- _Work request_:
Show each line of the records in which the word "Open" occurs.

- _Records for processing_:
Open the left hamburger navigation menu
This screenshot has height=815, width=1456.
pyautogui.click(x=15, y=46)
---
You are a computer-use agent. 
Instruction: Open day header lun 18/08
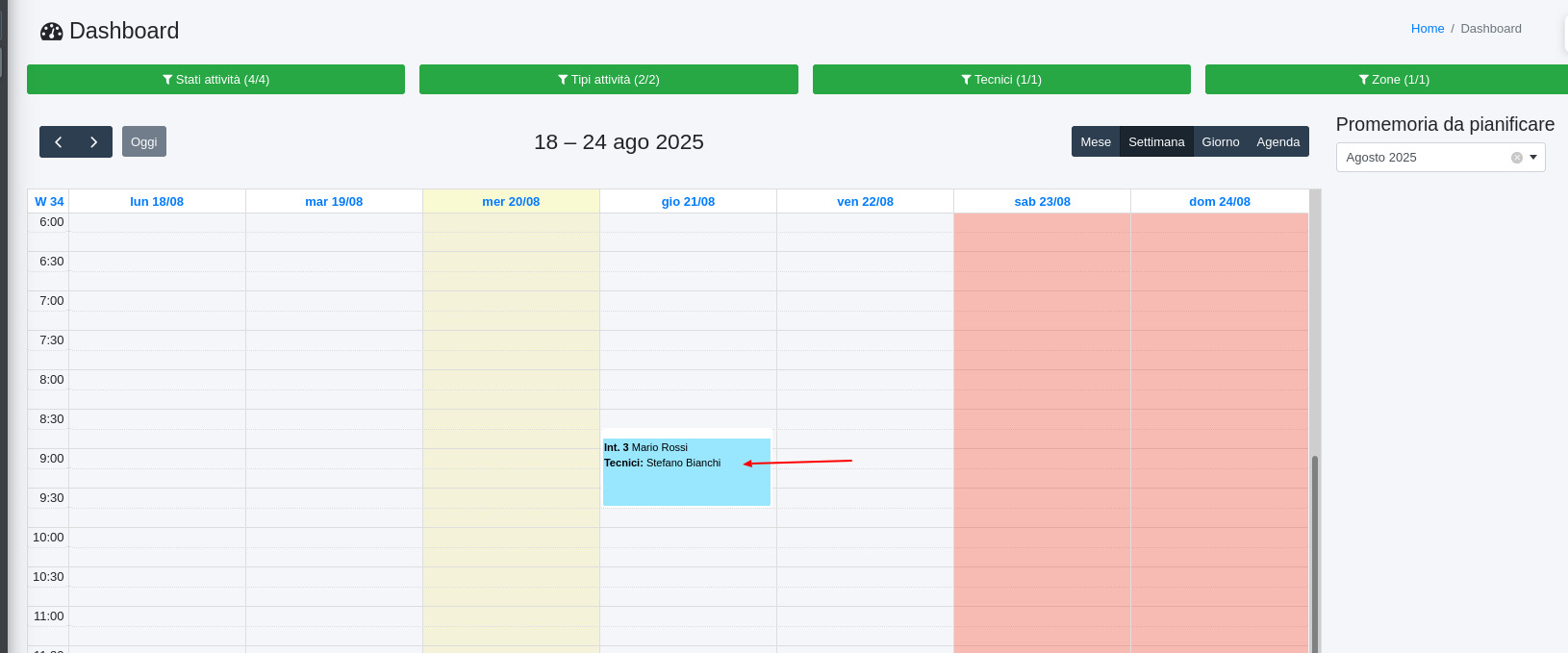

- _Solution to this exercise_:
Open the left hamburger navigation menu
Instruction: Open day header lun 18/08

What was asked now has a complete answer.